[Stored data]

»»

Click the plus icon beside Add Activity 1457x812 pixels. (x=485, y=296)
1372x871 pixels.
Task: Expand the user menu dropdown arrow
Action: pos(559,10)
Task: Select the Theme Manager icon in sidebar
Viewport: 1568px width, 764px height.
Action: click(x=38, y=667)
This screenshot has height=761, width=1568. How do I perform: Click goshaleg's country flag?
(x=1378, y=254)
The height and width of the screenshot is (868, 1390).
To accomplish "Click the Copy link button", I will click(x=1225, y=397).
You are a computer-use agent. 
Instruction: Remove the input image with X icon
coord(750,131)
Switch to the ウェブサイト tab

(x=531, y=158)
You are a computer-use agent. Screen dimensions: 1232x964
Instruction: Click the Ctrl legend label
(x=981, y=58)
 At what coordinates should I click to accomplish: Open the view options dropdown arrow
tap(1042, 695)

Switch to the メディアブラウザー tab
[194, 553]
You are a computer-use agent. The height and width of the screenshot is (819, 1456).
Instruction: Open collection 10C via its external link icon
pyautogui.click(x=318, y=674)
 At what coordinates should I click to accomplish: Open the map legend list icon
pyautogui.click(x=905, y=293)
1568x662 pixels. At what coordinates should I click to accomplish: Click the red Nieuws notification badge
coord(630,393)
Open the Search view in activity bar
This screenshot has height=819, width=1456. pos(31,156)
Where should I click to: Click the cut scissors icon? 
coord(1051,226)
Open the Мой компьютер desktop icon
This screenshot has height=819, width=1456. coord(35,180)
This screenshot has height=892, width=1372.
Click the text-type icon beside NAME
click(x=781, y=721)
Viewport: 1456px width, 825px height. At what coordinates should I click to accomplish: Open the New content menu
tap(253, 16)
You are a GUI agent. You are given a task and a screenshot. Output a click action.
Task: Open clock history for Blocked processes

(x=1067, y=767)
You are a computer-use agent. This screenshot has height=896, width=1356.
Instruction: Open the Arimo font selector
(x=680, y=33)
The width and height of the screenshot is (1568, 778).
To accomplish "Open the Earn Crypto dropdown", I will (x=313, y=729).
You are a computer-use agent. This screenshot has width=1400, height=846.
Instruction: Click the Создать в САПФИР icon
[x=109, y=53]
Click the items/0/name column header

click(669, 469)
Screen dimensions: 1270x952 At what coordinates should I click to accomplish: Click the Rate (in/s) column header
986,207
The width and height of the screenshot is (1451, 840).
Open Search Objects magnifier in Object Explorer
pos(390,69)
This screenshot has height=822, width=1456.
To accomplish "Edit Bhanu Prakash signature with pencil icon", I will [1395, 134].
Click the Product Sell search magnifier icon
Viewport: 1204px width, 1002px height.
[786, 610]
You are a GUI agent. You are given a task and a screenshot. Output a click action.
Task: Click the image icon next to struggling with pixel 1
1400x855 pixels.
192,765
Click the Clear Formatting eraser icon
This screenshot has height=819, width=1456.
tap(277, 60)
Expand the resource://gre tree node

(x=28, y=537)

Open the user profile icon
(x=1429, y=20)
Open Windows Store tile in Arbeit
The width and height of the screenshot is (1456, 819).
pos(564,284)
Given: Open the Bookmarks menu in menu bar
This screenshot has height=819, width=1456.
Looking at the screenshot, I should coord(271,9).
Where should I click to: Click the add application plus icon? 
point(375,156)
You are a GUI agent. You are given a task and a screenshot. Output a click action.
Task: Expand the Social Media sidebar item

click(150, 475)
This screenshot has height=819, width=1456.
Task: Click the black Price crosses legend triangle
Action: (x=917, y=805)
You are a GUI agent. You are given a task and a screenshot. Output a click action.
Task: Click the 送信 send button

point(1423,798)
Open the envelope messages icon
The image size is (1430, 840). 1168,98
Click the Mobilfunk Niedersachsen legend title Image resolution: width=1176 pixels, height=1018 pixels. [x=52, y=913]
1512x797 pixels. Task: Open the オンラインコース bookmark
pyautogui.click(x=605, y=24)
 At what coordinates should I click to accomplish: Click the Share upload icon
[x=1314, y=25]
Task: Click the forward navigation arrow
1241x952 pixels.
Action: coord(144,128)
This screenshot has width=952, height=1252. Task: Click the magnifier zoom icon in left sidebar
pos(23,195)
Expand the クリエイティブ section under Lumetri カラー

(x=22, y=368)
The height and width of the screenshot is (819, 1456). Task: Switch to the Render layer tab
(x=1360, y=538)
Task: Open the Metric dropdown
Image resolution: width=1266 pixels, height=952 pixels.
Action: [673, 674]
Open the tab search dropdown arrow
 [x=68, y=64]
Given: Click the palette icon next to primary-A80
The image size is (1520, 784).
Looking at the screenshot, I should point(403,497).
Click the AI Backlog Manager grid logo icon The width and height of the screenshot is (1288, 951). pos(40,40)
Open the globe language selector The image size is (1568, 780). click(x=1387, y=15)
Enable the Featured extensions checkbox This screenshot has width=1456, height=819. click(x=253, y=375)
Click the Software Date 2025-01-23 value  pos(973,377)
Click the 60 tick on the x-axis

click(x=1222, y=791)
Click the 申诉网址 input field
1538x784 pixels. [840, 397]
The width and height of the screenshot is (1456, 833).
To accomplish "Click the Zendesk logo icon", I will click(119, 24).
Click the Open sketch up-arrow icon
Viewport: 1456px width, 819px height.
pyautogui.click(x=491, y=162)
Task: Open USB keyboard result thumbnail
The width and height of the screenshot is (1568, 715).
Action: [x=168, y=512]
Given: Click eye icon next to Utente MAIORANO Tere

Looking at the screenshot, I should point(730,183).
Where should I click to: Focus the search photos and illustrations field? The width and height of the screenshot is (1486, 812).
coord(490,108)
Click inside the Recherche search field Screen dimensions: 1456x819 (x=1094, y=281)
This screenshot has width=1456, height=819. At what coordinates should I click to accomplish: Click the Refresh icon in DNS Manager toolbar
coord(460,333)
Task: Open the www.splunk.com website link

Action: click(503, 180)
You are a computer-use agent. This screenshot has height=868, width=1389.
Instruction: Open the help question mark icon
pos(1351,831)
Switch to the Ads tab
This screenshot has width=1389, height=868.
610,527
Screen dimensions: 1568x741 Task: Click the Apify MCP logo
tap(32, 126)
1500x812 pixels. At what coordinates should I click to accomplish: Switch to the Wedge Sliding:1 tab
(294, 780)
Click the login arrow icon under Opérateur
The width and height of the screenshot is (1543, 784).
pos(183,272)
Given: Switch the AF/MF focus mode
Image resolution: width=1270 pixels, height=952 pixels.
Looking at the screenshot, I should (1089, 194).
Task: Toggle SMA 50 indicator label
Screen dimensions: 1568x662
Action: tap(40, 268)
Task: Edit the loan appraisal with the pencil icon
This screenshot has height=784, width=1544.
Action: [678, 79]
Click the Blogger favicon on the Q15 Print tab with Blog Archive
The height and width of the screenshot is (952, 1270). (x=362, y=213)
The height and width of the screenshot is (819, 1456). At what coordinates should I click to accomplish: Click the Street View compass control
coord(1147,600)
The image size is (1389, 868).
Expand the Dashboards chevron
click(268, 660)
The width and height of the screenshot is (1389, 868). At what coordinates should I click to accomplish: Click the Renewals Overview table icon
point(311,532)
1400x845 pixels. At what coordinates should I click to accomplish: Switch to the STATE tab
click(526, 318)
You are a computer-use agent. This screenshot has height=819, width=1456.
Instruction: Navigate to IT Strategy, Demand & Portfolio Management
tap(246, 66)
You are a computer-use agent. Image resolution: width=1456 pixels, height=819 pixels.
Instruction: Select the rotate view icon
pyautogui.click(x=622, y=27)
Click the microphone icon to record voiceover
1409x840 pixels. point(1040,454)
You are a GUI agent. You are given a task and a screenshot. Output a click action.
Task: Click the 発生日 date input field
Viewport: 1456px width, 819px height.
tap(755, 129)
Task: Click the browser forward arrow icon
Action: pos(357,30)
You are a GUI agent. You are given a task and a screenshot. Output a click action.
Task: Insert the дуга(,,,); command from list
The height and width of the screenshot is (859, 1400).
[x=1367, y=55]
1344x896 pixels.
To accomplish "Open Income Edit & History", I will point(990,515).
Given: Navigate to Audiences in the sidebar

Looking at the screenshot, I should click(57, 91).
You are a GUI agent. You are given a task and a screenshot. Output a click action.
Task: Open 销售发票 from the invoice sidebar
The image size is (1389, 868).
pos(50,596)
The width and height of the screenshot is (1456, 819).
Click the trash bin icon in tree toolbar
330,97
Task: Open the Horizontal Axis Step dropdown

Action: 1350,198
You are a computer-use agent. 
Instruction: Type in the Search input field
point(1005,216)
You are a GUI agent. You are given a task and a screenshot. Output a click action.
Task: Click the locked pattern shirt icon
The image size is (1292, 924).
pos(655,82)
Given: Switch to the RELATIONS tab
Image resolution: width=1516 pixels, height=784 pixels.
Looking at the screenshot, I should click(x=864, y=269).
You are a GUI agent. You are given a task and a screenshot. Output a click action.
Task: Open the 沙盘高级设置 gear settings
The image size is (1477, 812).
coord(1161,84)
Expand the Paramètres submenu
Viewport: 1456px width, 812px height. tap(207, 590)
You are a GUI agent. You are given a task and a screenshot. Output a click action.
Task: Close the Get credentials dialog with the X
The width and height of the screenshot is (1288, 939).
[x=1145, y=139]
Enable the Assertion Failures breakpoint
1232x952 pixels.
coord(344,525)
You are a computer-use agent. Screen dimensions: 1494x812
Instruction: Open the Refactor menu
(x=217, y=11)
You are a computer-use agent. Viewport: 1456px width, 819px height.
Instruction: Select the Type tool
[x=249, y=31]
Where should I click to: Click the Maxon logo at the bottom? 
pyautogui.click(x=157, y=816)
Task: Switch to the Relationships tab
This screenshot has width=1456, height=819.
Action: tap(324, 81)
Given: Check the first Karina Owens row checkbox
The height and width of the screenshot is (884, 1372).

««

DIRECTIONS: The lines to return are those in the entries above that hold "Edit".

OUTPUT FOR THIS TASK:
To accomplish "Edit Bhanu Prakash signature with pencil icon", I will [1395, 134].
Task: Edit the loan appraisal with the pencil icon
To accomplish "Open Income Edit & History", I will point(990,515).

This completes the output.